May –
I got a little carried away working my night shift and accidentally wrote about a page of commentary on May in coincidental enthusiasm and boredom. Suffice it to say that May is a delightfully oddball yet also reflective horror film about isolation, female sexual desire, and obsession with aesthetics. It’s probably not for everybody, but those for whom it is are certain to love it.Memories of Murder –
Memories of Murder is unlike any movie you’ve ever seen, unless you have seen Mother. This may be the best entry point to Korean New Wave cinema, intermittently hilarious, suspenseful, and dizzying in its presentation.
I will admit that Moana is far from a perfect movie. In fact, I could probably fill a page or two with things I would change in it – some irritating lines of dialogue, a lame song in the middle act, the way her hair never stays wet very long. It’s also the first Disney movie in a really long time I can envision myself watching over and over again without getting bored, like Shrek or How To Train Your Dragon (both of which it resembles a lot), as well as the first Disney movie in a while that didn’t have some severely dating social agenda to grind and just contented itself with telling a good story about two people learning to respect each other. I’m still in shock at just how great it was. I. Am. Moanaaaaa.
Mother –
Mother is unlike any movie you’ve ever seen, unless you have seen Memories of Murder. Of the two, this one packs more of an emotional punch and may linger longer for that reason. Bong Joon-ho cleverly builds the end into the opening credits, but one can’t understand the significance of it until the story has run its breathtaking course.
I will admit up front that I don’t admire Perfect Blue as much as some other movies on the list; in fact, one might view its inclusion as a kind of affirmative-action for alternative animations. But here we have to ask if affirmative-action is even inherently bad when it comes to cinema. If it’s good enough for the Oscars (and we all know the Oscars have never, ever honored crappy movies), then it’s good enough for us. Regardless of politics, Perfect Blue is still an entrancing thriller by all measures, whisked along by jarring transitions, freakish animated imagery, desperate violence, and a perspective that keeps getting more and more unmoored from reality as we know it. If you’ve already seen Black Swan, you should feel obligated to watch the crazier, more visionary original that inspired it. I should also note that this isn’t a movie to watch in public or with judgmental people, unless you don’t mind people thinking you’re weird.

▸ **DATASET ENTRIES**:
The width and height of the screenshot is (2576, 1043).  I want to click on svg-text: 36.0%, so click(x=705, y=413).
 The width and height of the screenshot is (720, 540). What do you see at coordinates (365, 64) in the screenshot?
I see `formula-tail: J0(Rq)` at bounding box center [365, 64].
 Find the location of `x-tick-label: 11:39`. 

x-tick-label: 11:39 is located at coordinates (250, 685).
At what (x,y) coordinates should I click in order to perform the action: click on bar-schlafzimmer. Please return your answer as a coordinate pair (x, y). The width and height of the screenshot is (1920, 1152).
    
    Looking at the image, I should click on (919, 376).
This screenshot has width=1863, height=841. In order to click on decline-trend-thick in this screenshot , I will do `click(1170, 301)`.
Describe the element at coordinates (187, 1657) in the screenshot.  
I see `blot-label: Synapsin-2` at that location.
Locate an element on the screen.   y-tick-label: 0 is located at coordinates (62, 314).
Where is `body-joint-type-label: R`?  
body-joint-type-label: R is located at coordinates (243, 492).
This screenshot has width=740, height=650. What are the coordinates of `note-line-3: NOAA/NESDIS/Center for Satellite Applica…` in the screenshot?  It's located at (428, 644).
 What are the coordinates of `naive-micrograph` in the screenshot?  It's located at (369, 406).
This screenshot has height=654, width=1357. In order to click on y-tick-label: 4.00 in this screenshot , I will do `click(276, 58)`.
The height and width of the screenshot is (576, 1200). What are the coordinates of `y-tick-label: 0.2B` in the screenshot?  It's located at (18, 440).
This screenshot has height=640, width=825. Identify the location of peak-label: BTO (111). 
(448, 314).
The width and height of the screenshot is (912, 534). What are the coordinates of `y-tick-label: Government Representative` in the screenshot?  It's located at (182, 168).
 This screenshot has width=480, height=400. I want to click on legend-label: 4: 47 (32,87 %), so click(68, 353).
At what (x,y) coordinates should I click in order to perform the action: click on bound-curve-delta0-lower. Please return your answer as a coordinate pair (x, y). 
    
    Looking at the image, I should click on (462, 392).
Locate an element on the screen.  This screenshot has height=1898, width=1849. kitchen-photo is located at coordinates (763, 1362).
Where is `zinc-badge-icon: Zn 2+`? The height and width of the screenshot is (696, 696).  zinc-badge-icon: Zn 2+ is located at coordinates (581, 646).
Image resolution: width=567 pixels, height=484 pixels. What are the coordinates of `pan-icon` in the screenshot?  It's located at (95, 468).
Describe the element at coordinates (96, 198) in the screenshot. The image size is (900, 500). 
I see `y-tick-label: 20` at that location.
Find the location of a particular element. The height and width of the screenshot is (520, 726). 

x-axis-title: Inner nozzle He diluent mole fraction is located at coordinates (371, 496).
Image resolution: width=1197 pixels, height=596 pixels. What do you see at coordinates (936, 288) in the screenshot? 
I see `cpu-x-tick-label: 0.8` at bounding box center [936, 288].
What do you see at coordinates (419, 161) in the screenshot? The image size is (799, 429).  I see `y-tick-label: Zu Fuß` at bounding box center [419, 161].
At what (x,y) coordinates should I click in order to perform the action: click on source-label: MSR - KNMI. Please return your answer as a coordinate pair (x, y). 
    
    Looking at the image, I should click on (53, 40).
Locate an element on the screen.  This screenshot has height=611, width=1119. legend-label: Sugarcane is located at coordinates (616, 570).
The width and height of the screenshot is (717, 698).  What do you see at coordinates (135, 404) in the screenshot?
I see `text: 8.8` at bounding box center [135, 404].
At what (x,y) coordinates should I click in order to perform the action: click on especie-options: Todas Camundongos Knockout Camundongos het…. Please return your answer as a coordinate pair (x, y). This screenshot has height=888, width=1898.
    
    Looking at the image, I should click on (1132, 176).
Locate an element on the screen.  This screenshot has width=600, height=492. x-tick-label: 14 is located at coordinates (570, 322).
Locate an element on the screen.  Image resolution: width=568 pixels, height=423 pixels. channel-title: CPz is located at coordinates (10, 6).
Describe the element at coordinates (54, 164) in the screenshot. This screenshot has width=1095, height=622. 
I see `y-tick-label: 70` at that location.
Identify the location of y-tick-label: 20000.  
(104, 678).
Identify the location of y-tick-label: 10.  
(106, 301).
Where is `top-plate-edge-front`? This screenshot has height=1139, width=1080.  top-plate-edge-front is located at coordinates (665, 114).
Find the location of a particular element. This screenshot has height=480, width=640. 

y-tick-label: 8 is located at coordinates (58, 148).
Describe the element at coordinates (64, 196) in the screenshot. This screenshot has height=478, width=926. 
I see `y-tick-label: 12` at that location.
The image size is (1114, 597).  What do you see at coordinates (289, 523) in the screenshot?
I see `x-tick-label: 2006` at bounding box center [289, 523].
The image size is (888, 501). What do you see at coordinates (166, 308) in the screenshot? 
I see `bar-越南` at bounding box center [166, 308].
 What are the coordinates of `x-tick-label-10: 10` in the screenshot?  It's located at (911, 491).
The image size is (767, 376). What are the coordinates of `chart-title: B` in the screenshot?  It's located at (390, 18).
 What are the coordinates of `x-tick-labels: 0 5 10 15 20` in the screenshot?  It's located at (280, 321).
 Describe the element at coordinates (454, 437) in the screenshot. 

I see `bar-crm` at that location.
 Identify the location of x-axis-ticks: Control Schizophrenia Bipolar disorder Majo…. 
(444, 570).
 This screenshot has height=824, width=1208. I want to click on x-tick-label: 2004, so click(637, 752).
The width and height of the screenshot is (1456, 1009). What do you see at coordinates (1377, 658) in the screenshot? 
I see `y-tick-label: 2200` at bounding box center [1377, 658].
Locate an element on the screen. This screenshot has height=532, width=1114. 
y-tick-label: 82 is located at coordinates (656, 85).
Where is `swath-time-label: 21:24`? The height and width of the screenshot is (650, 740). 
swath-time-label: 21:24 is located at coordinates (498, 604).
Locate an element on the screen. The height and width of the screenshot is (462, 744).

▸ **TASK STATEMENT**:
Continue the movie commentary, starting after its entry on Perfect Blue.

▸ **OUTPUT**:
Perfume can aptly be described as the anti-Les Miserables, employing much of the same apparel and décor but designed to polarize, repel, and offend. The sensualist movie manages to be at once massive in scope and incredibly tactile, and like Les Mis it’s highly musical, though it aims to be more eerie and haunting than anything else. For a great (and funny) video further extolling Perfume, albeit by sampling scenes taken from very late in the film, check out Twin Perfect’s video on it here.
Does choosing the Adam Sandler-starring Punch-Drunk Love as my only essential P.T. Anderson flick over The Master or Magnolia or any of his more serious movies make me a simpleton? Maybe it does, but The Master and Magnolia only really succeeded in making me bored or angry, and there are lots of other movies that induce me to anger or boredom. On the contrary, there aren’t a lot of movies that made me feel quite the same as this, thanks to Jon Brion’s incomparable score, the unhinged soundscape in general, and Sandler’s surprisingly convincing performance as a toilet plunger salesman with lots of unspecified issues. Punch-Drunk Love thrives upon the kind of cringeworthy situations and crippling anxiety that permeate a lot of the Youtube videos I consume, but does so in a commendably entertaining way. I would urge anybody who doesn’t appreciate its brilliance to watch the first thirty minutes or so of the movie Krisha, which aspires to do pretty much the same thing and ends up being the most excruciating thing I’ve ever heard.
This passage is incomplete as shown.